Rewrite the material below, putting "interface agent" wherever "GUI agent" appears and keeping everything else the same. Omit the pictures from your answer.
-- start of SOURCE RECORDS --
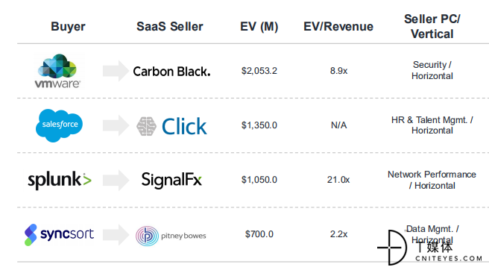The height and width of the screenshot is (273, 489).
Task: Click the $700.0 EV value
Action: (x=259, y=234)
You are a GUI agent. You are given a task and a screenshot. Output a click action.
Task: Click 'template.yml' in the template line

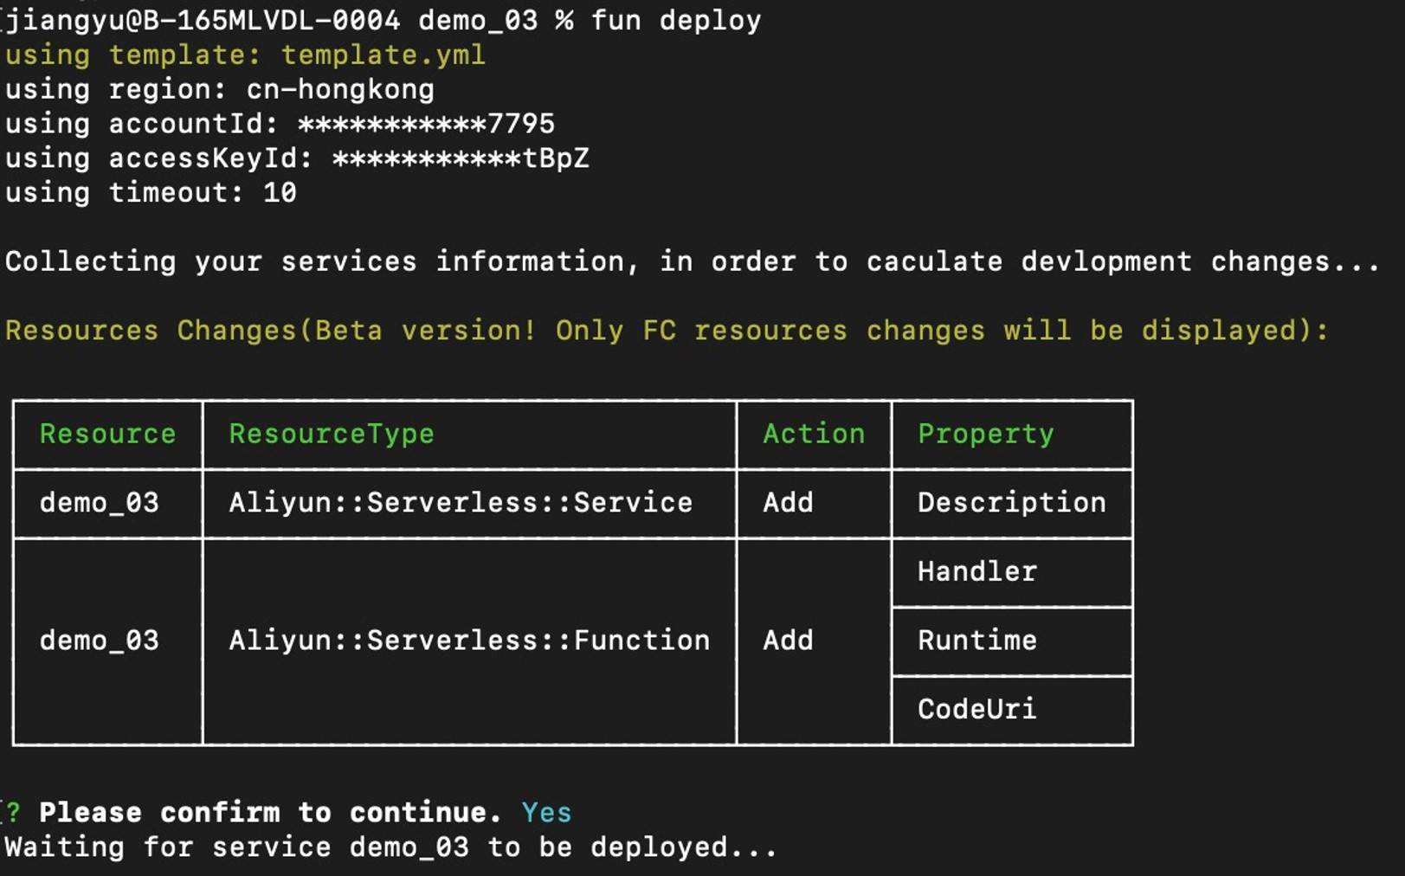point(383,55)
-- end of SOURCE RECORDS --
## PROBLEM SOLUTION
The height and width of the screenshot is (273, 489).
Task: Click the $700.0 EV value
Action: (x=259, y=234)
You are a interface agent. You are given a task and a screenshot. Output a click action.
Task: Click 'template.yml' in the template line

point(383,55)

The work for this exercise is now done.